**EXERCISE DESCRIPTION:**
Word for word, set down the lines from the one that contains "Task: Click the Company X Los Angeles line" through the final line of the data; no pictures belong in the copy.

=== RECORDS FOR THIS EXERCISE ===

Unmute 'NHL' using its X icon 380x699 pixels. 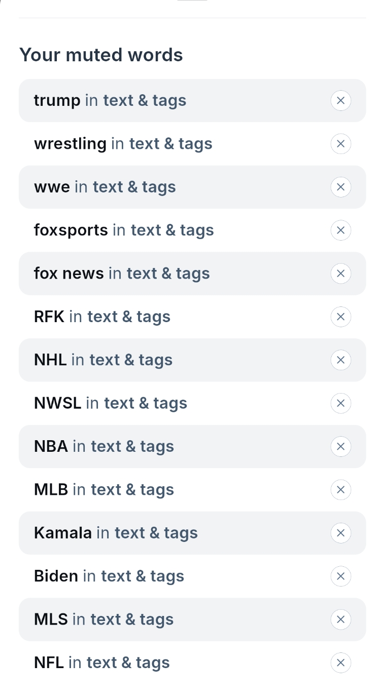pos(340,360)
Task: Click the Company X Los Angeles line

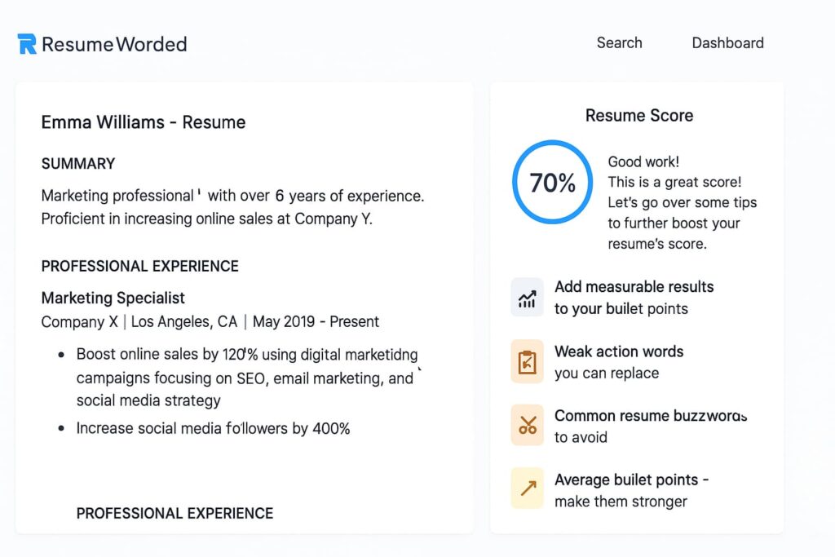Action: pos(210,322)
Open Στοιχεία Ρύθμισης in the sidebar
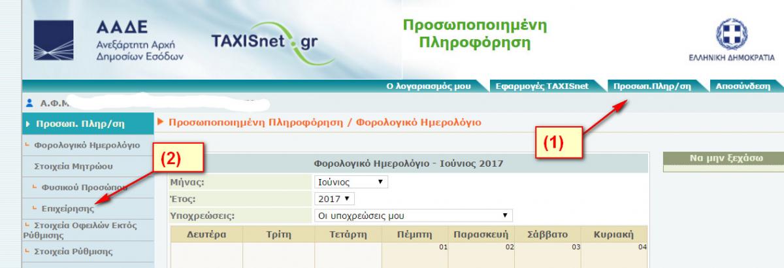 coord(73,250)
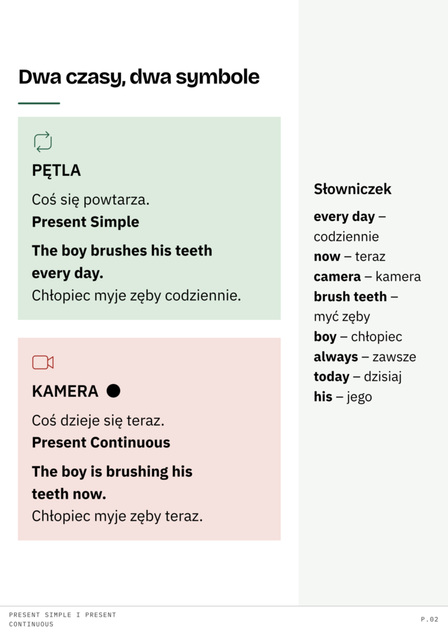Screen dimensions: 448x633
Task: Click the Present Simple label
Action: tap(86, 222)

===

**ANSWER TO THIS TASK:**
Task: Click the Company X Los Angeles line

Action: pos(210,322)
Open Στοιχεία Ρύθμισης in the sidebar
 coord(73,250)
Screen dimensions: 448x633
Task: Click the Present Simple label
Action: tap(86, 222)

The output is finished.